Contrefaçon : le nouvel eldorado des mafias mondiales

Le 3 juin 2025, l’Union des Fabricants (Unifab) a dévoilé un rapport explosif intitulé « Contrefaçon & criminalité organisée », pointant du doigt l’expansion foudroyante de la contrefaçon au cœur des flux illicites mondiaux. Cette activité, estimée à 2,5 % du commerce mondial et jusqu’à 5,8 % des importations dans l’Union européenne, n’est plus l’apanage de petites structures opportunistes. Elle est aujourd’hui pilotée, structurée et financée par les plus puissants réseaux criminels internationaux.

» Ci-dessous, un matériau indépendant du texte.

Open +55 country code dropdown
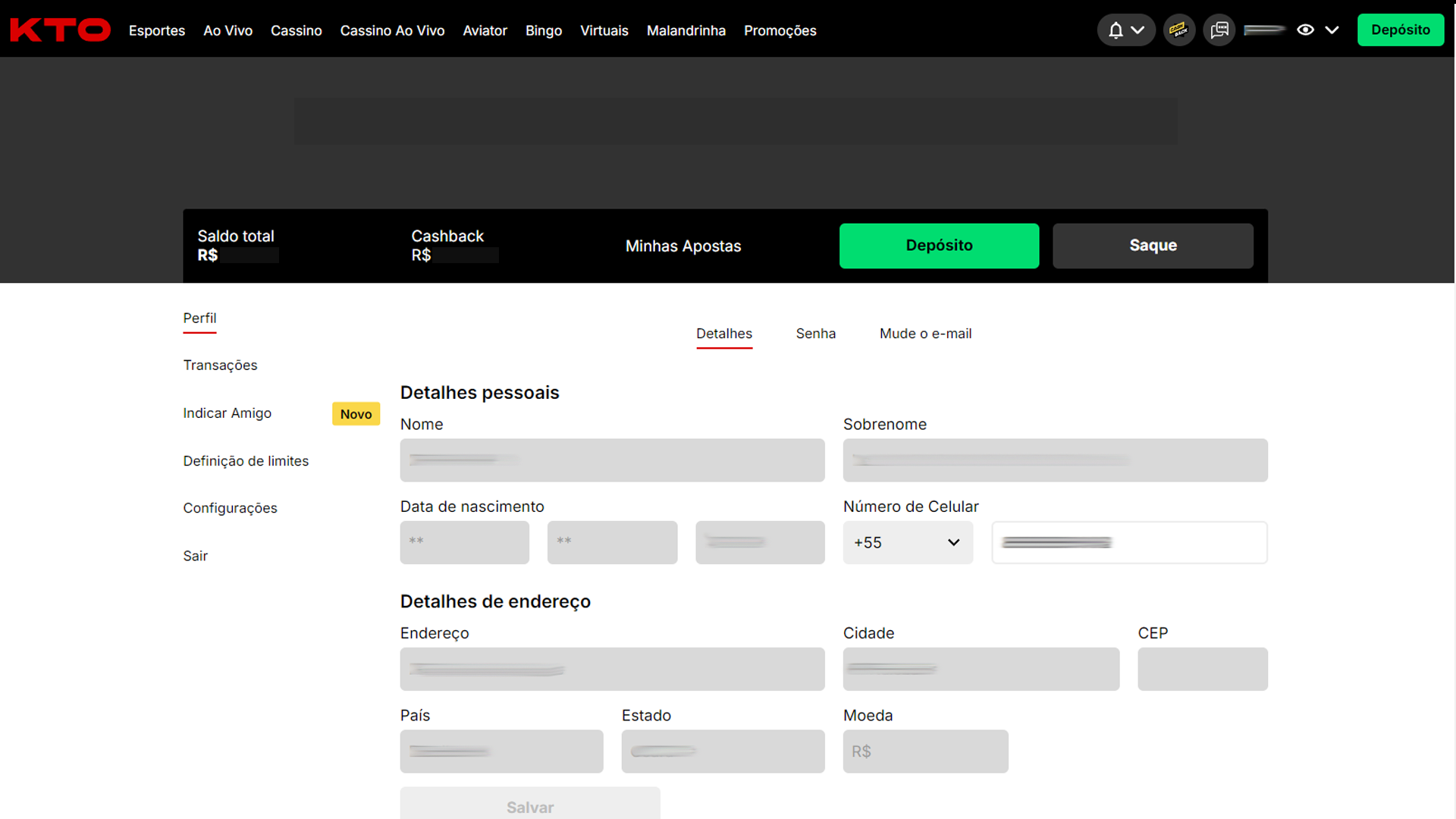Screen dimensions: 1456x819 (x=908, y=543)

Contrefaçon : le nouvel eldorado des mafias mondiales
« Derrière chaque trafiquant se cache un distributeur de contrefaçon qui se sert de cette activité à des fins malveillantes », déclarait Christian Peugeot, président de l’Unifab, dans un entretien relayé par RMC le 16 juin 2025. Ce n’est plus une hypothèse : le crime organisé a investi massivement ce secteur discret et extrêmement rentable.
Dans son rapport, l’Unifab dresse un panorama glaçant : 31 groupes criminels structurés sont activement impliqués dans le trafic de produits contrefaits, selon Europol. Parmi eux, on retrouve la Camorra et la Mafia italienne, les Triades chinoises (Sun Yee On, 14K), la D-Company indienne, le Hezbollah, les cartels mexicains (Sinaloa, Jalisco), ainsi que l’État nord-coréen. Cette infiltration ne se limite plus aux marchés informels : les produits contrefaits circulent désormais dans les circuits de distribution légitimes, grâce à une logistique criminelle maîtrisée.

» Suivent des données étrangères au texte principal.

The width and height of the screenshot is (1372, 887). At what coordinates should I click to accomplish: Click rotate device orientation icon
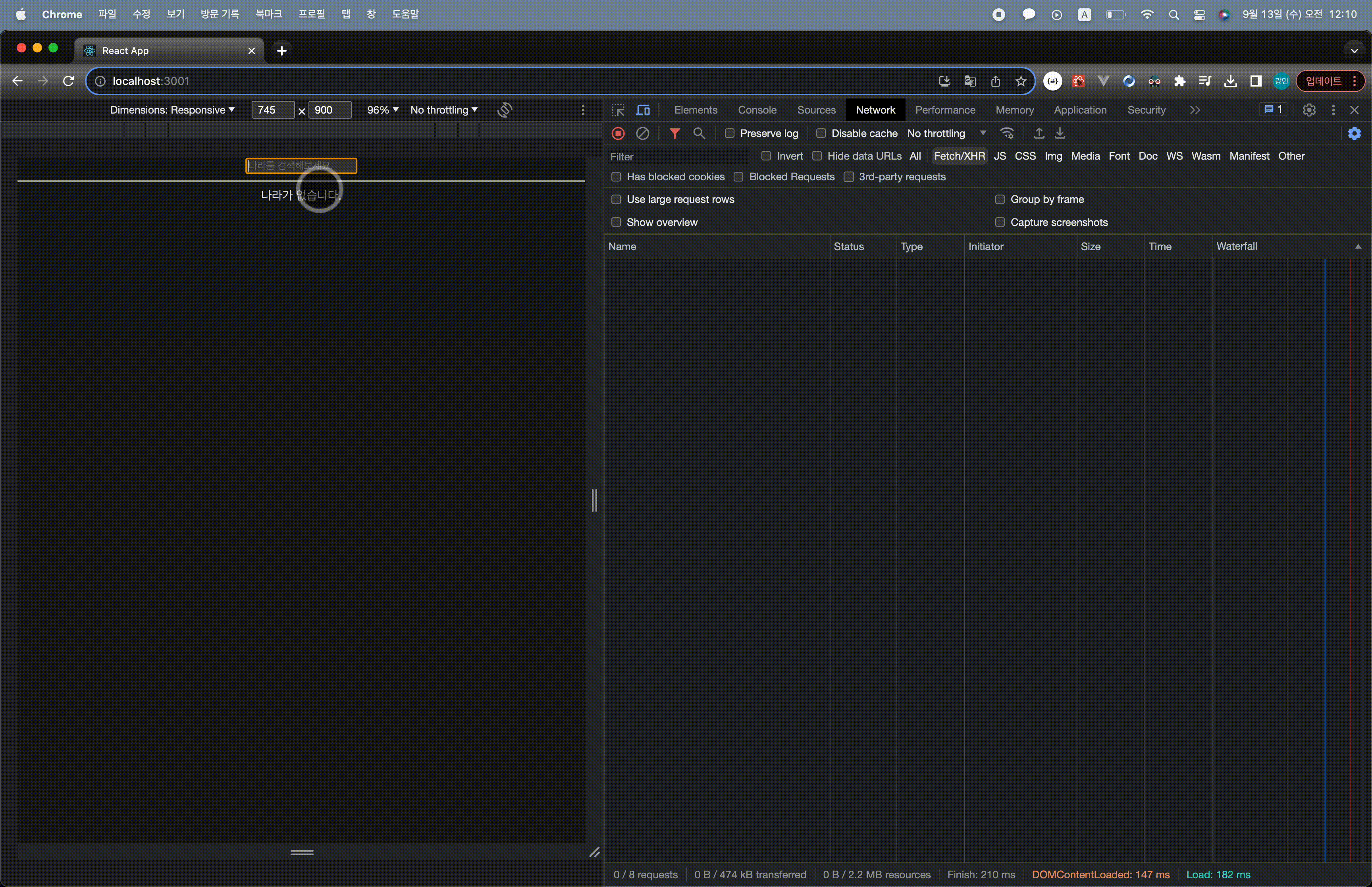point(504,110)
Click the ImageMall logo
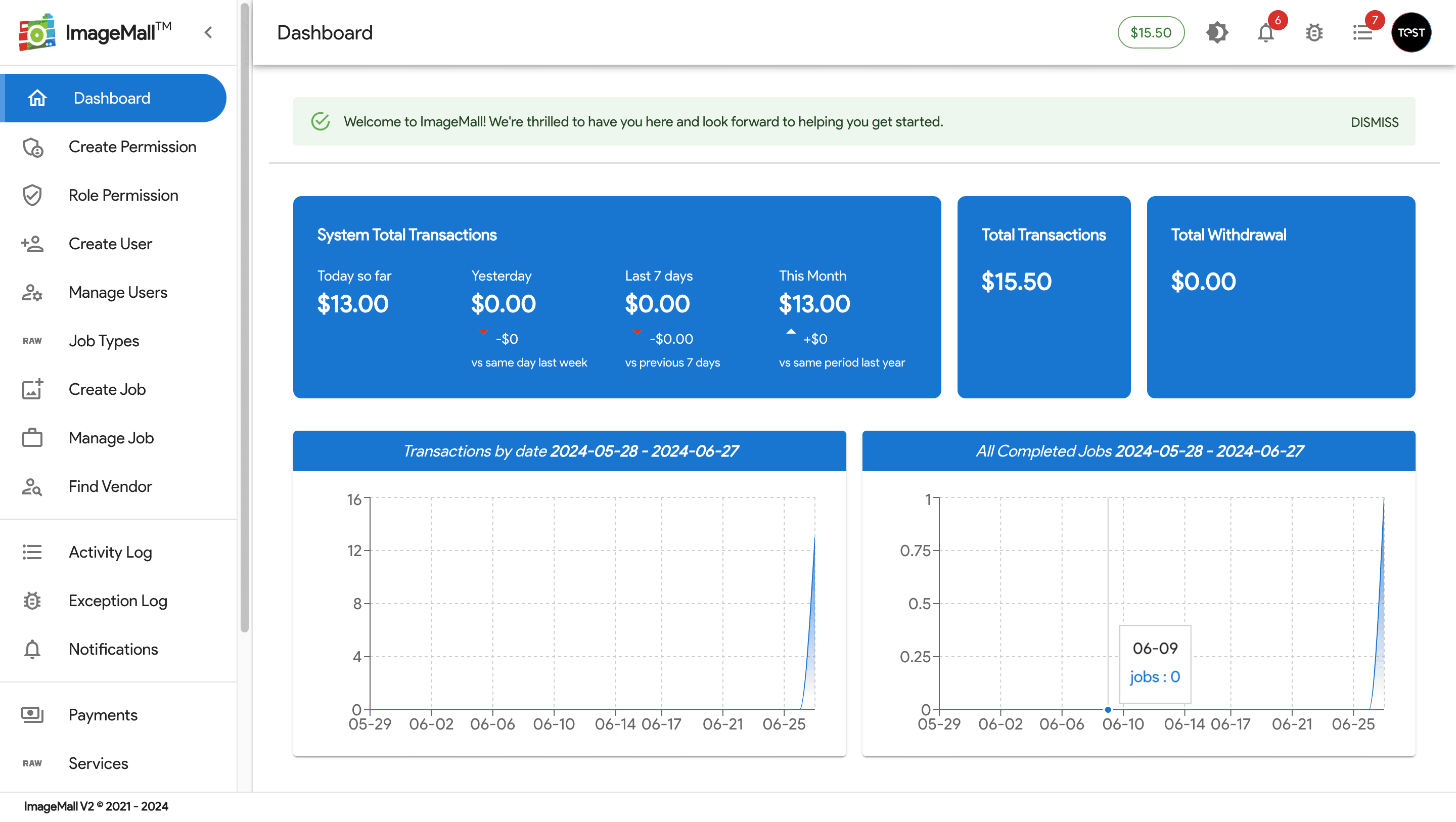 pyautogui.click(x=37, y=32)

Techniques de dissimulation et de pénétration des marchés
Les organisations criminelles ont développé une ingénierie logistique sophistiquée. Le rapport Unifab décrit en détail plusieurs techniques utilisées pour contourner les contrôles :
- Bulk breaking : fragmentation de l’acheminement via différents pays, rendant l’origine indétectable.

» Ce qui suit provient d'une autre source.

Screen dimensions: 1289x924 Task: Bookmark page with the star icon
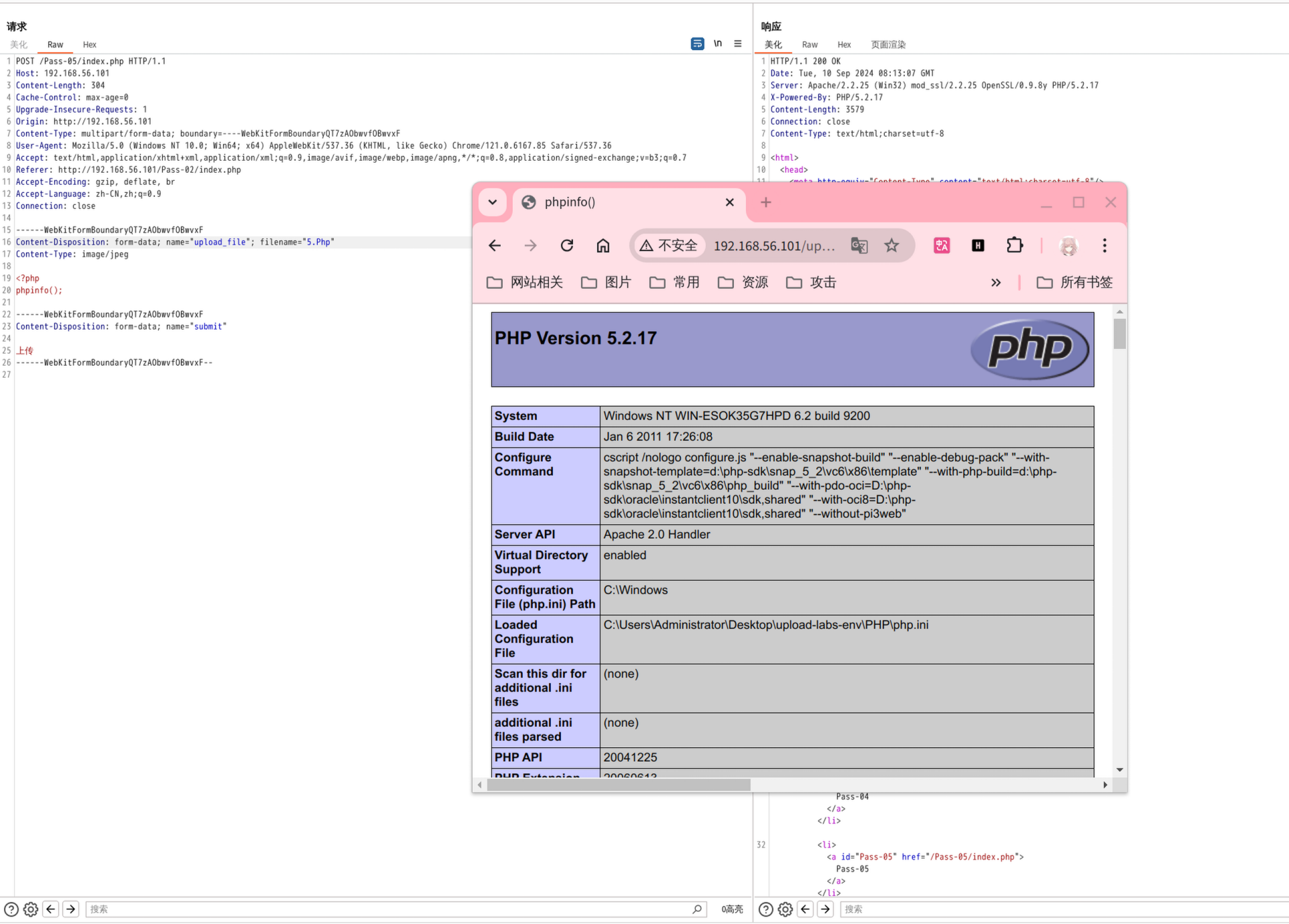coord(892,246)
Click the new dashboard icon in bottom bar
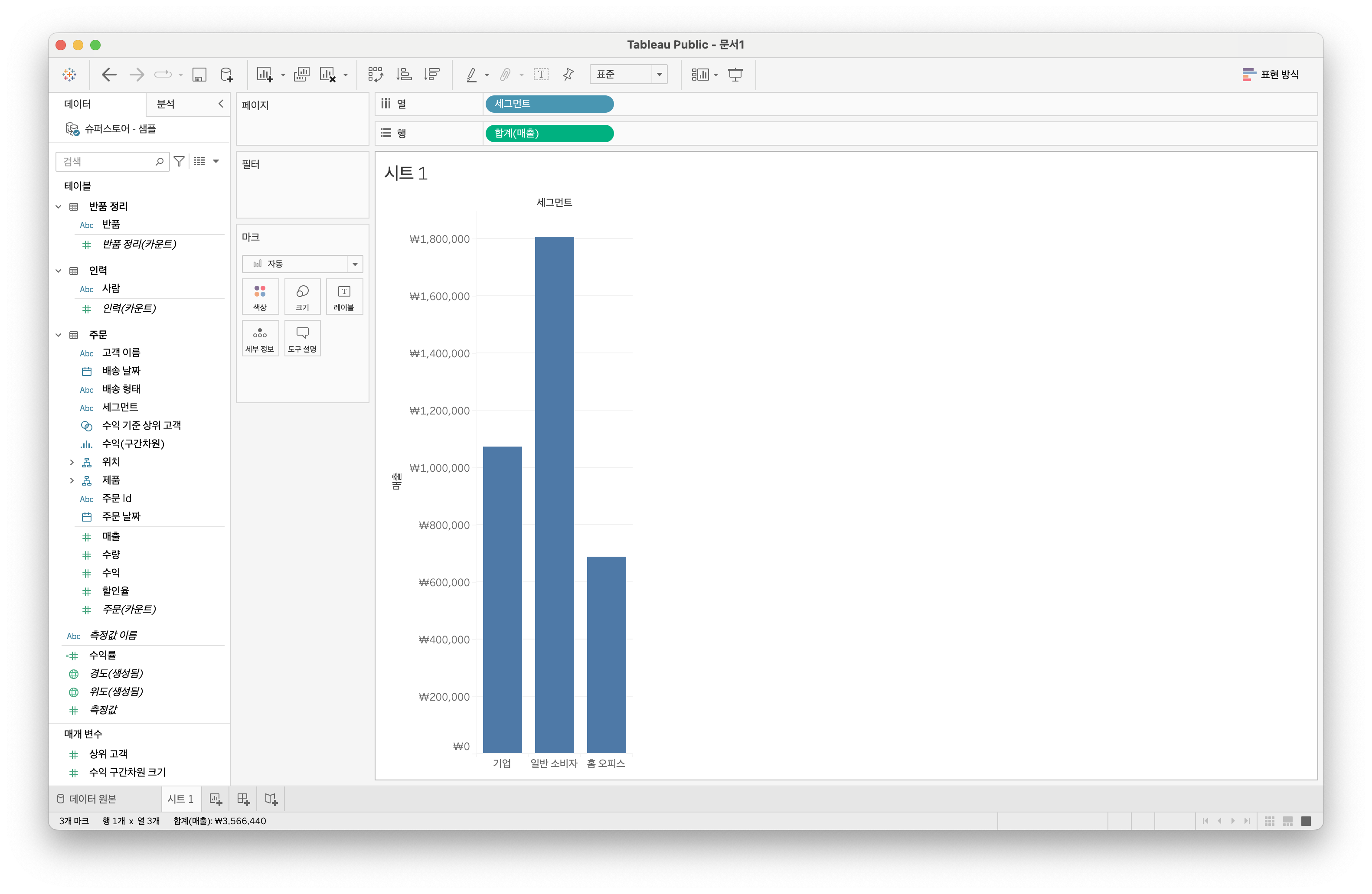The image size is (1372, 894). [243, 799]
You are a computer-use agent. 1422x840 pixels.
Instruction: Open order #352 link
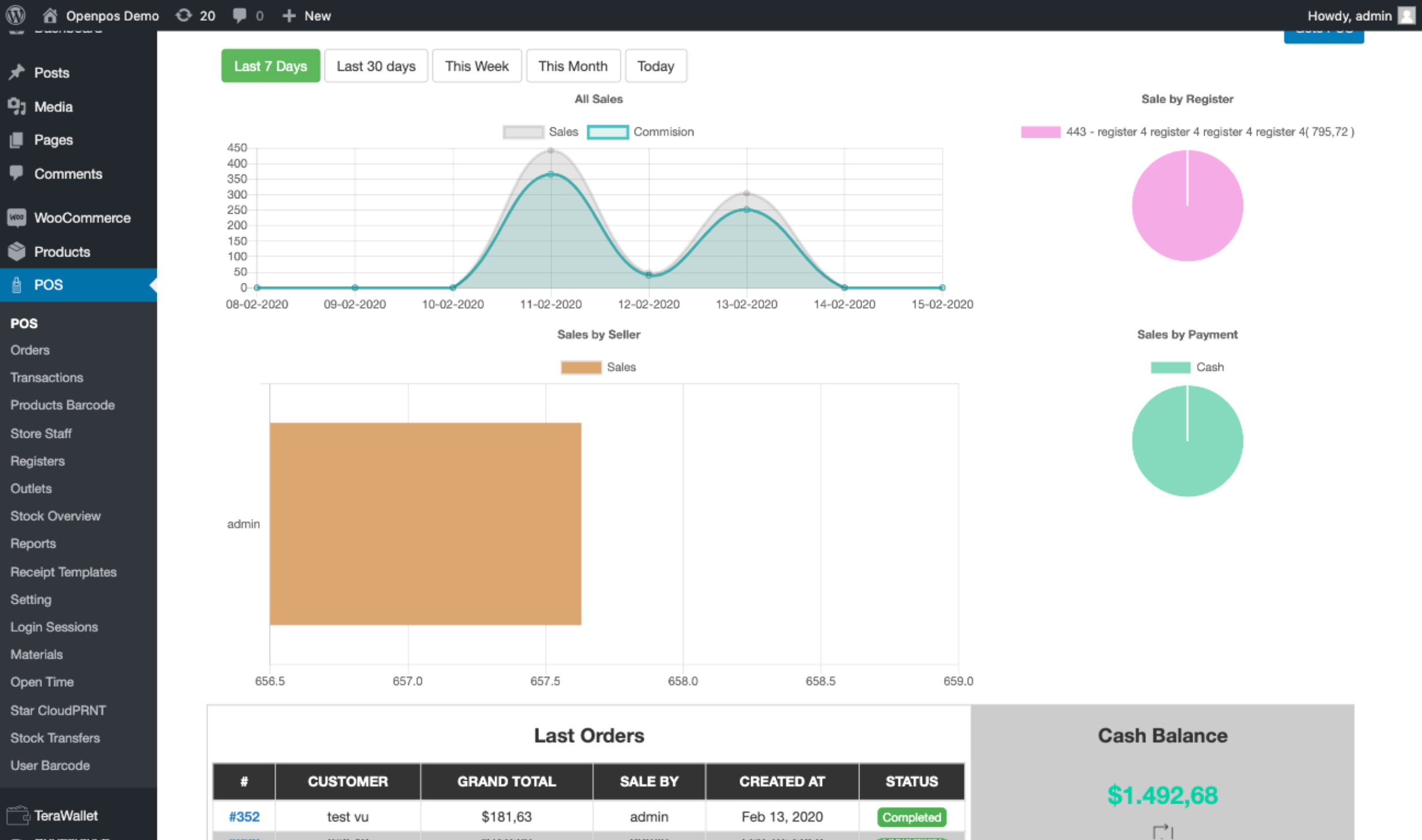tap(244, 816)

- Fragmentation : expédition séparée d’étiquettes, flacons et emballages pour un assemblage in situ.
- Mélange de produits : intégration de faux parmi des cargaisons authentiques.
- Relocalisation : implantation d’unités de production aux portes de l’Europe (Espagne, Pologne, Tchéquie…).
- Exploitation des pénuries : réponse rapide aux tensions de marché pour écouler des contrefaçons.
Résultat : selon l’Unifab, la douane européenne ne peut contrôler que 2 à 3 % des marchandises importées, laissant un boulevard aux trafiquants.
Un mécanisme de blanchiment d’argent opaque et mondialisé
Ce commerce illégal ne s’arrête pas à la vente. Il alimente un système financier clandestin sophistiqué. Le rapport révèle comment les sociétés-écrans, les transferts via le Hawala, les cryptomonnaies anonymes (Monero, Dash, Zcash, NFTs), ou encore les mixers/tumblers numériques permettent de brouiller les pistes et de recycler les profits criminels à travers des flux financiers opaques. Une stratégie de dissimulation qui rend l’action judiciaire particulièrement difficile.
L’impact économique de la contrefaçon : un séisme invisible
Chaque année, selon l’Unifab, 15 milliards d’euros de recettes fiscales échappent aux États européens. Et les entreprises en paient le prix fort : 670 000 emplois sont détruits sur le Vieux Continent du fait de la concurrence déloyale des produits contrefaits. Une véritable érosion du tissu économique licite.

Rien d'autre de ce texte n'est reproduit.